Task description:
Repeat exactly the lines of the records below, starting at the line containing "Where should I click to: Open" and ending at the line containing "The height and width of the screenshot is (1068, 2112).". Leave the pictures out.

Material to process:
-- -- --

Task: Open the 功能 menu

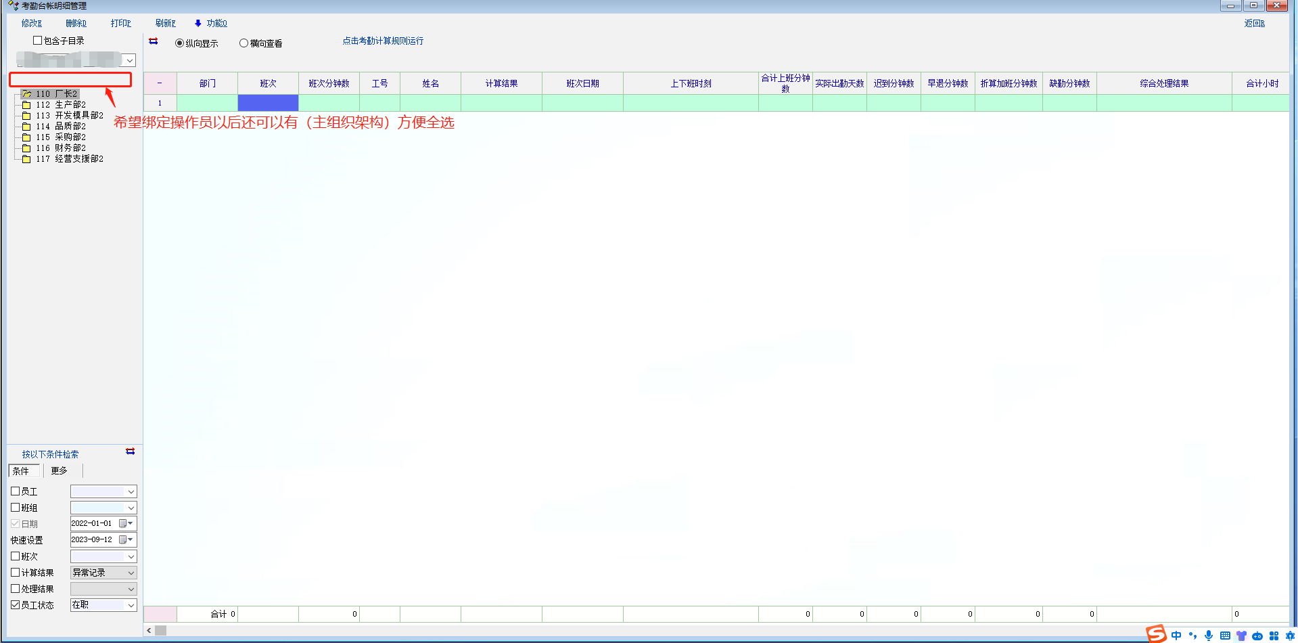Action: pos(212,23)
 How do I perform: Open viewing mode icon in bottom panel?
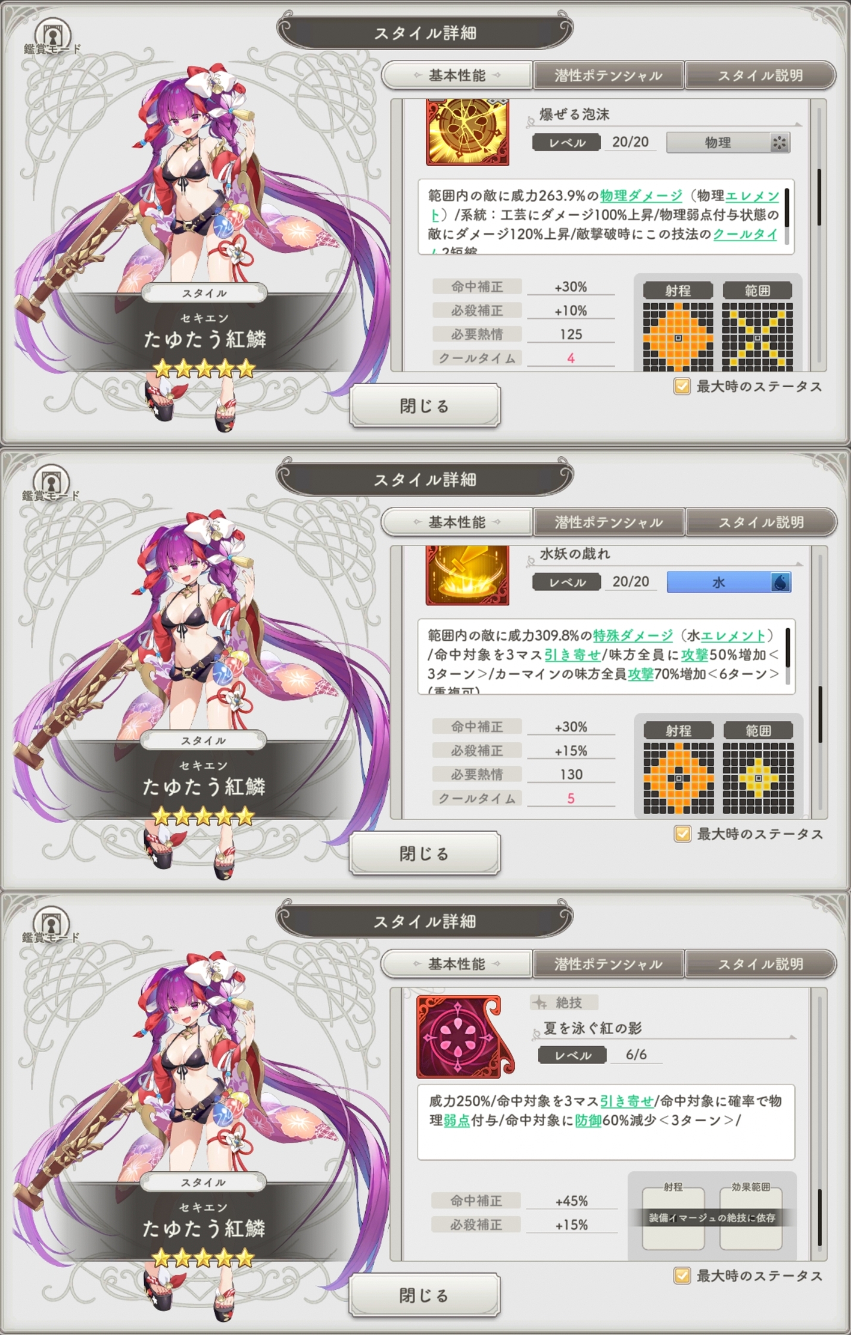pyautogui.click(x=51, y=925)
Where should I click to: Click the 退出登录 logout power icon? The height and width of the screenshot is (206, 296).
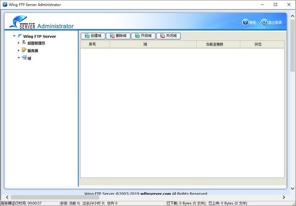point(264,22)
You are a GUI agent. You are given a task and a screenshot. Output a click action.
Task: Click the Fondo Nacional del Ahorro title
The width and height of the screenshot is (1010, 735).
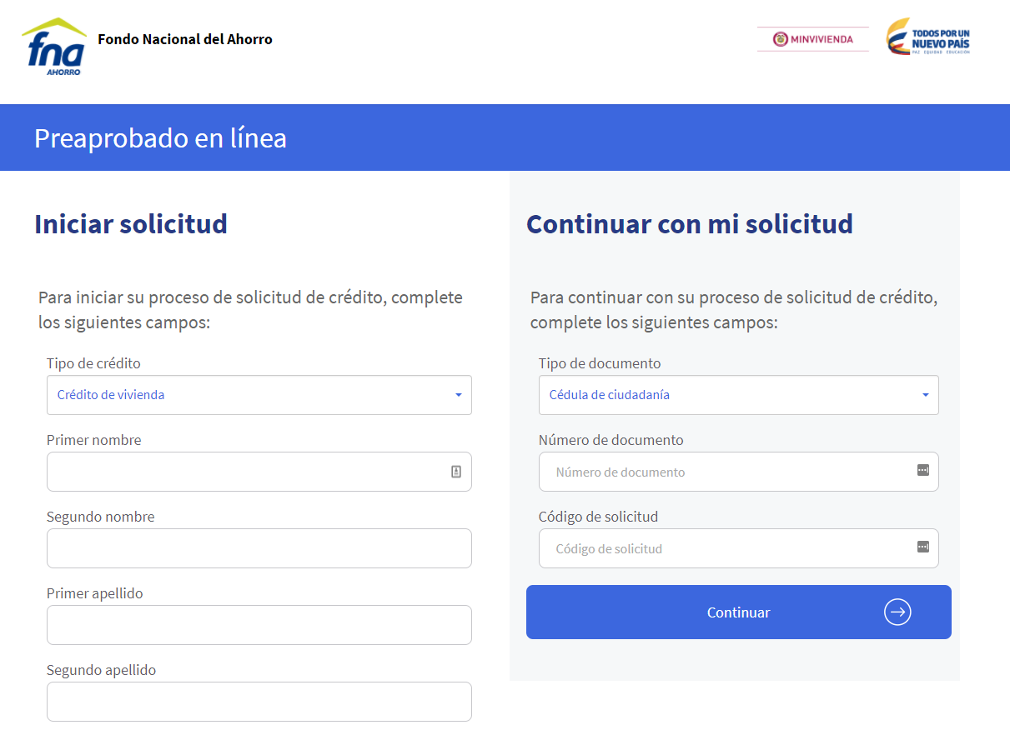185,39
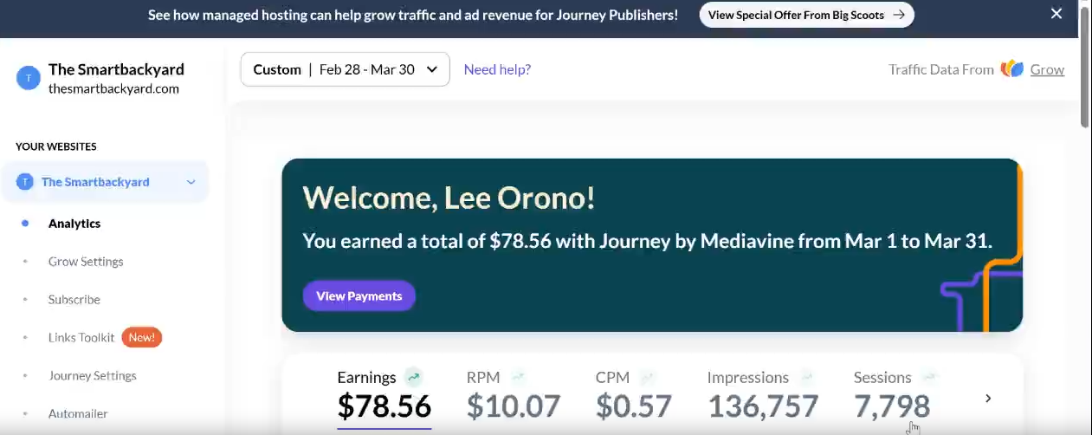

-- -- --

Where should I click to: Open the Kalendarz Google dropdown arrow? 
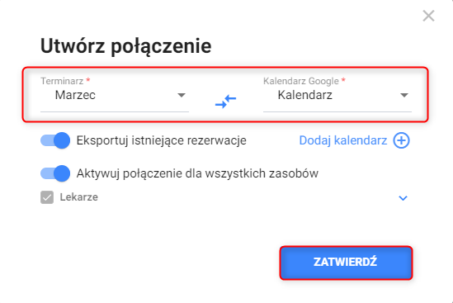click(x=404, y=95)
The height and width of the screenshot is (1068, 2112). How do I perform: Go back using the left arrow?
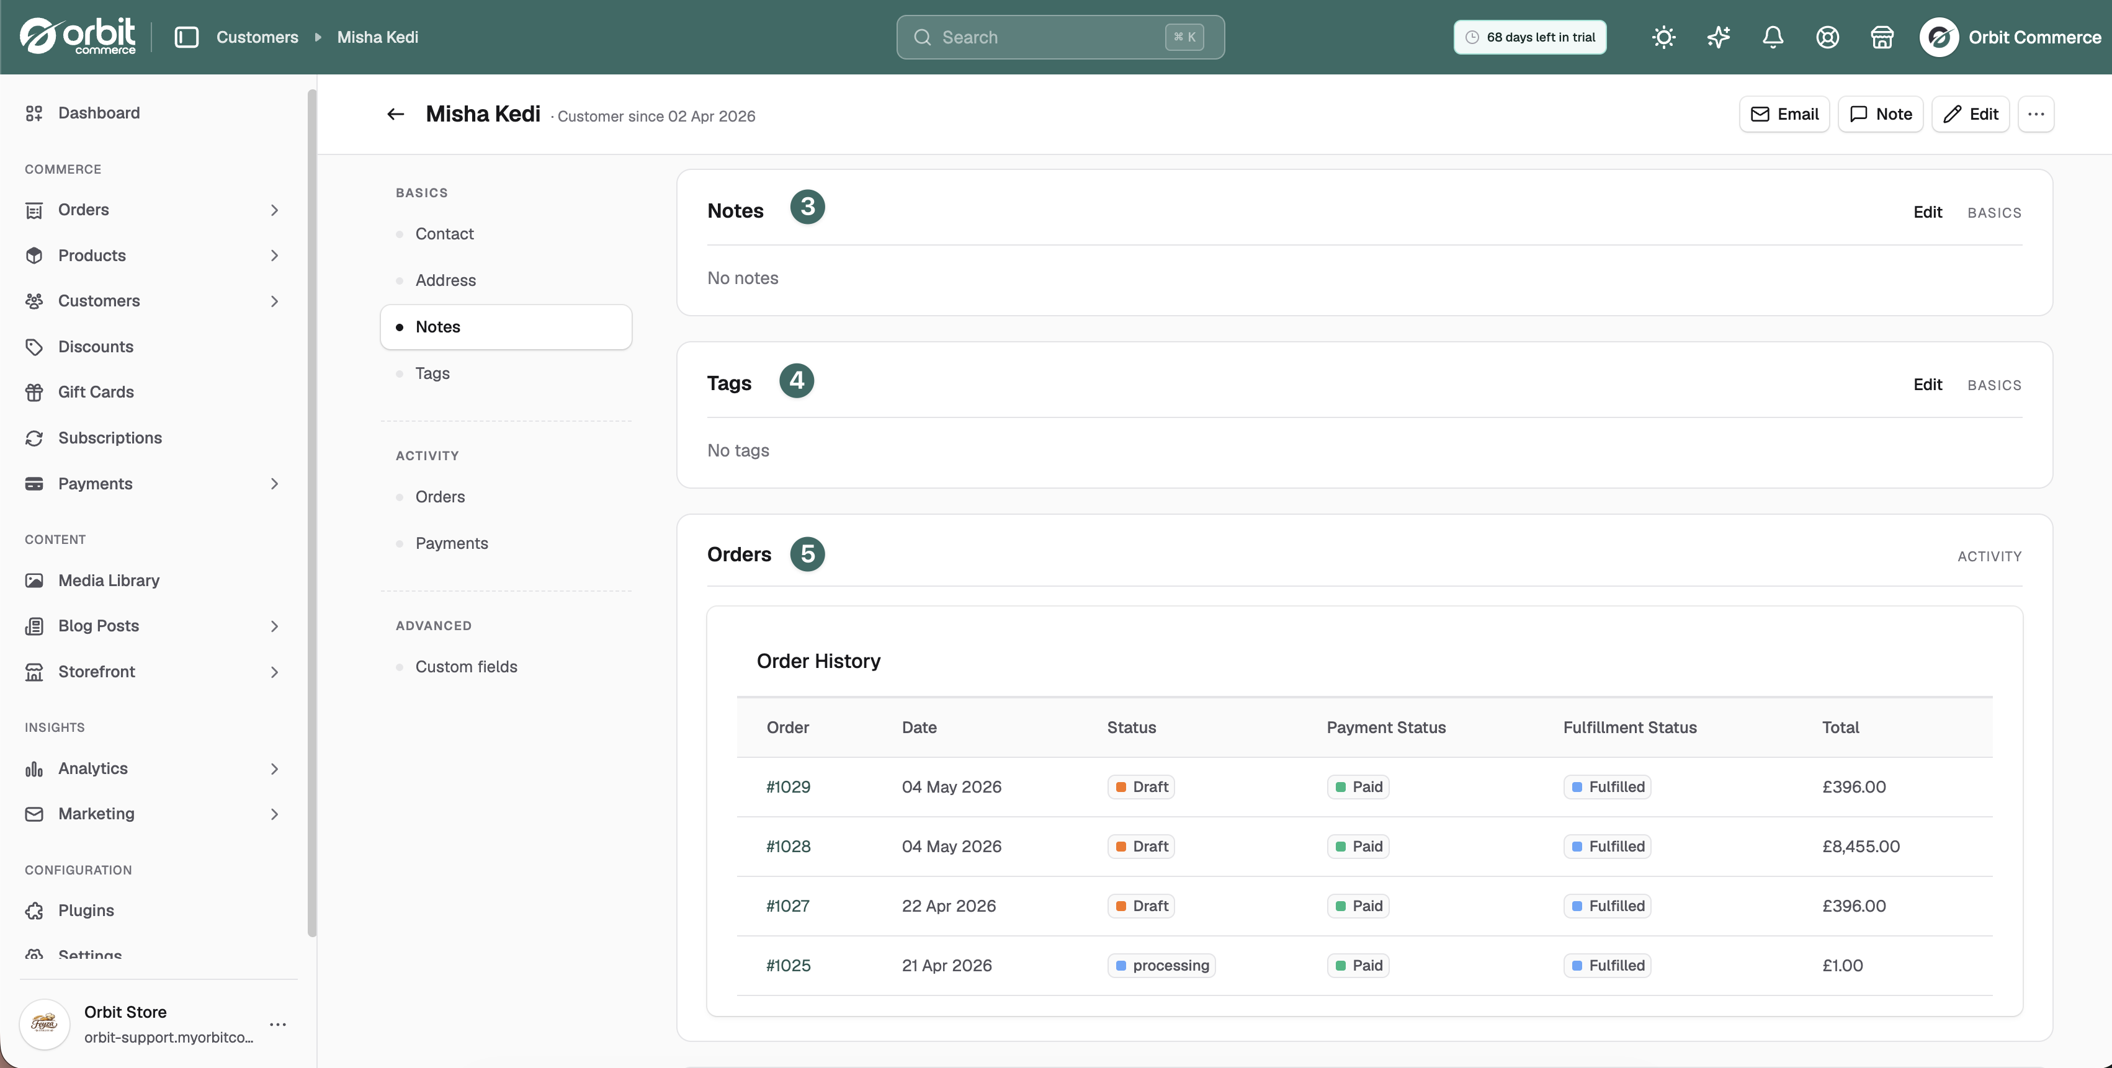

-- -- --

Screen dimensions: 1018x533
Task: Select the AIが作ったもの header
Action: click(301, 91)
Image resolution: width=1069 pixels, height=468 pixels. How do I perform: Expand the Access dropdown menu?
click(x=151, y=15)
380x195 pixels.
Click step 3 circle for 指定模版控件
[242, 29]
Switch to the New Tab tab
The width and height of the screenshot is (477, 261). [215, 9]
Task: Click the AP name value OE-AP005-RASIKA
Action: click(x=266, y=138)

-- -- --

Answer below:
Where should I click to: Open the Kalendarz Google dropdown arrow? 
click(x=404, y=95)
The height and width of the screenshot is (1068, 2112). How do I perform: Go back using the left arrow?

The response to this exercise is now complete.